Be careful to ensure that you re-apply your sunscreen after swimming or doing any water sports – I found this out the hard way on a Catamaran trip in the Dominican Republic last year – I looked like any normal peely-wally Scottish woman on boarding the boat in contrast to the beaming lobster that I was in vacating it after snorkelling in the sea and not re-applying cream! Ouch!

Extra care should be taken with children. Thin, white cotton t-shirts barely protect from UV rays so parents should take extra care when their children are playing outside and opt for darker colours or a very high factor of sunscreen – sunscreens for kids must also be water resistant!

After a few days of your holiday a sunscreen of a lower factor can be used as the skin will have adapted to the temperature. I wouldn’t recommend anything lower than a 20 on an abroad holiday as the Scottish skin doesn’t tend to be too forgiving when it’s too exposed to the sun.

If you do unfortunately sustain a sunburn injury it is likely it will be a first degree burn – one that shows later at night with redness and peels after a few days. This is best treated on the day it happens with calamine lotion, after sun with aloe vera, cool baths or over-the-counter hydrocortisone creams. Anti-inflammatory oral medications such as aspirin or ibuprofen may lessen the pain and discomfort caused by the burn.

Second degree burns are more serious and can be considered a medical emergency if a large area is covered.

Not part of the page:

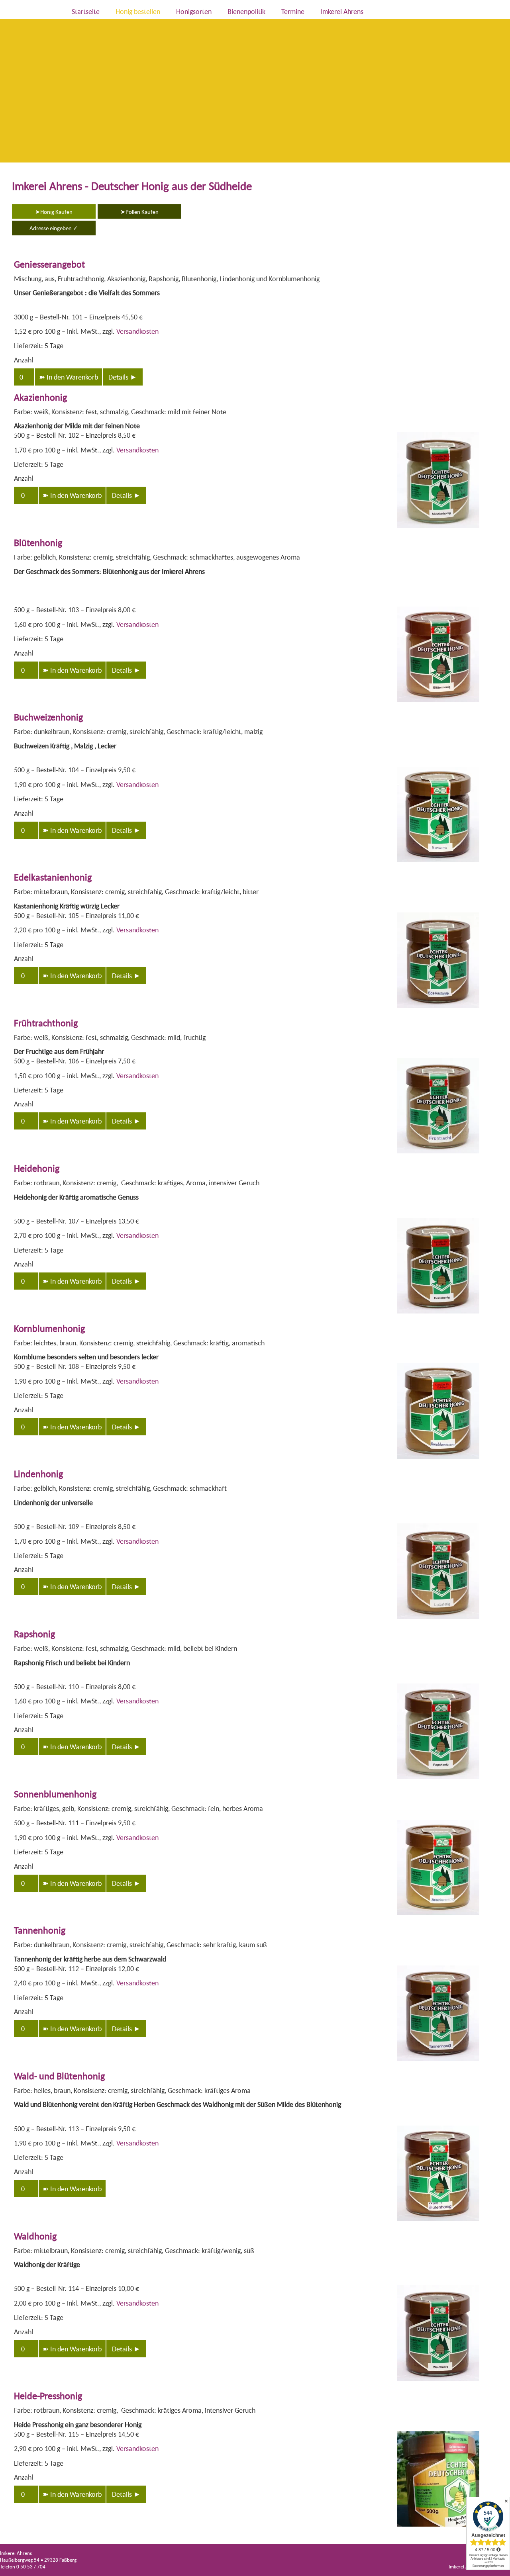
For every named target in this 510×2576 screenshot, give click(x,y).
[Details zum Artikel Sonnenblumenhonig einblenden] (438, 1915)
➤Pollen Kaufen (139, 211)
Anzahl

They tend to blister the skin – don’t break the blisters as they act as a natural protective mechanism to heal the affected area and the healing process is delayed if they are ruptured and can possibly start an infection.

When the burn is severe and is accompanied by a headache, chills, a fever or dizziness medical attention should be sought as these are symptoms of sun stroke.

On return from an abroad holiday the skin may be suffering from dehydration so switch to hydrating products to boost moisture levels. A facial with a specified Clay mask will help sooth any sunburnt skin and exfoliate away dead skin.

Although it’s not technically sun related I passionately discourage the use of sun beds. Women who use tanning beds more than once a month are 55% more likely to develop melanoma, the deadliest form of skin cancer. Many debates say this is the same principle as lying in the sun – new high-pressure sunlamps emit doses of UVR that can be as much as 12 times that of the sun – so the dangers are far less.

Ultimately, there is no safe way to tan. Just try and be as safe as possible in the sun, protect your skin, don’t overdo it and you’ll be just fine – otherwise, fake it!